- Flag Coat of arms
- Coordinates (Żagań): 51°37′N 15°19′E﻿ / ﻿51.617°N 15.317°E
- Country: Poland
- Voivodeship: Lubusz
- County: Żagań
- Seat: Żagań

Area
- • Total: 281.11 km^{2} (108.54 sq mi)

Population (2019-06-30)
- • Total: 7,324
- • Density: 26/km^{2} (67/sq mi)
- Website: http://www.gminazagan.pl/

= Gmina Żagań =

Gmina Żagań is a rural gmina (administrative district) in Żagań County, Lubusz Voivodeship, in western Poland. Its seat is the town of Żagań, although the town is not part of the territory of the gmina.

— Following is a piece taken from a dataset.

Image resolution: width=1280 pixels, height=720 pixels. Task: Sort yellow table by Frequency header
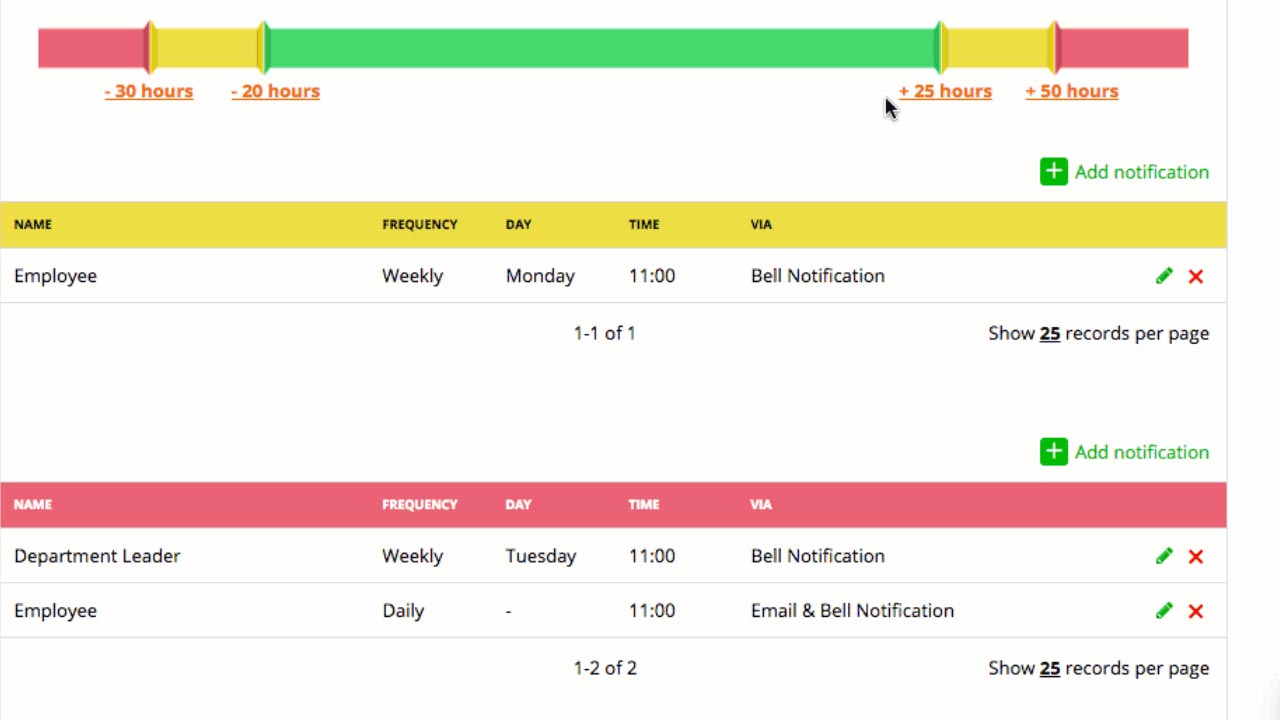(419, 224)
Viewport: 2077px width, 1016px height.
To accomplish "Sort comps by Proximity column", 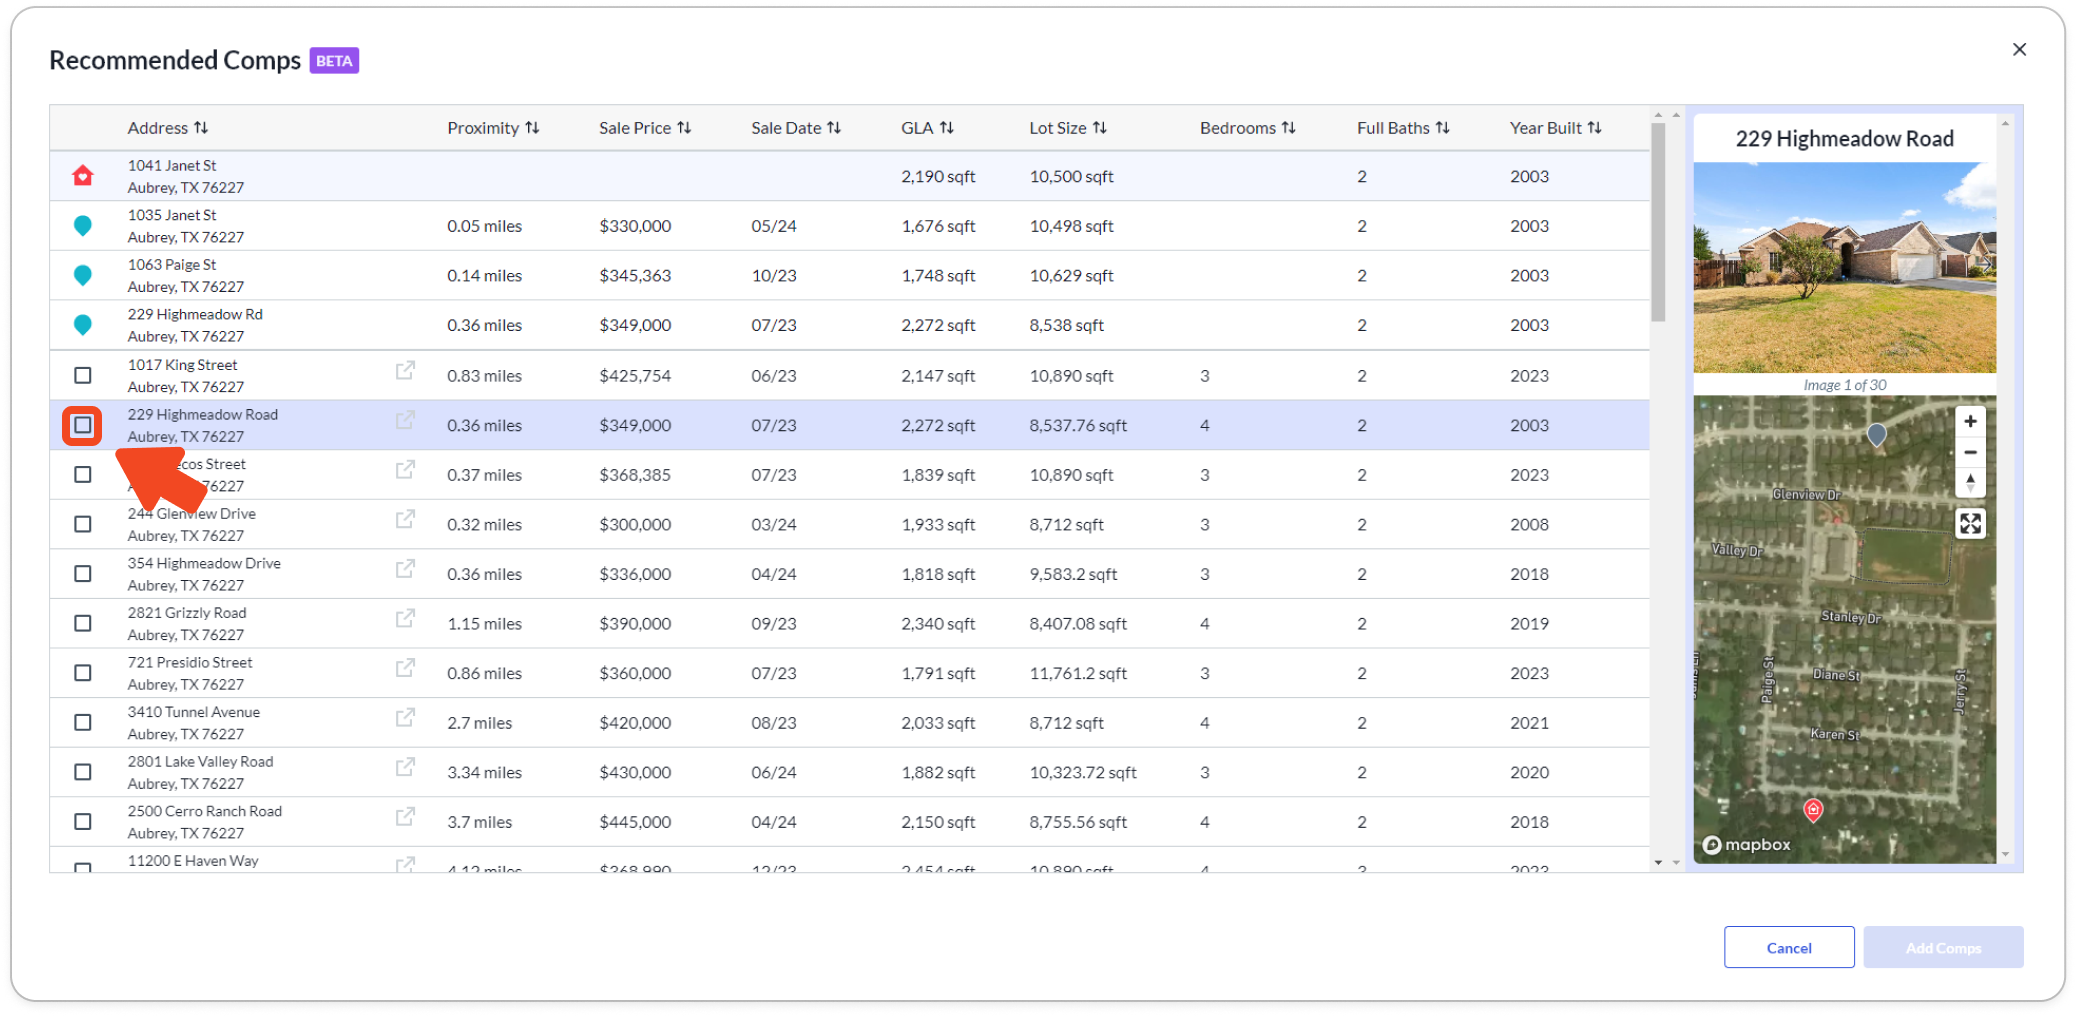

The gmina covers an area of 281.11 km2, and as of 2019 its total population is 7,324.

==Villages==
Gmina Żagań contains the villages and settlements of Bożnów, Bukowina Bobrzańska, Chrobrów, Dobre nad Kwisą, Dybów, Dzietrzychowice, Gorzupia, Gorzupia Dolna, Gryżyce, Jelenin, Kocin, Łozy, Marysin, Miodnica, Nieradza, Pożarów, Pruszków, Puszczyków, Rudawica, Stara Kopernia, Stary Żagań, Tomaszowo and Trzebów.

==Neighbouring gminas==
Gmina Żagań is bordered by the town of Żagań and by the gminas of Brzeźnica, Iłowa, Małomice, Nowogród Bobrzański, Osiecznica, Szprotawa and Żary.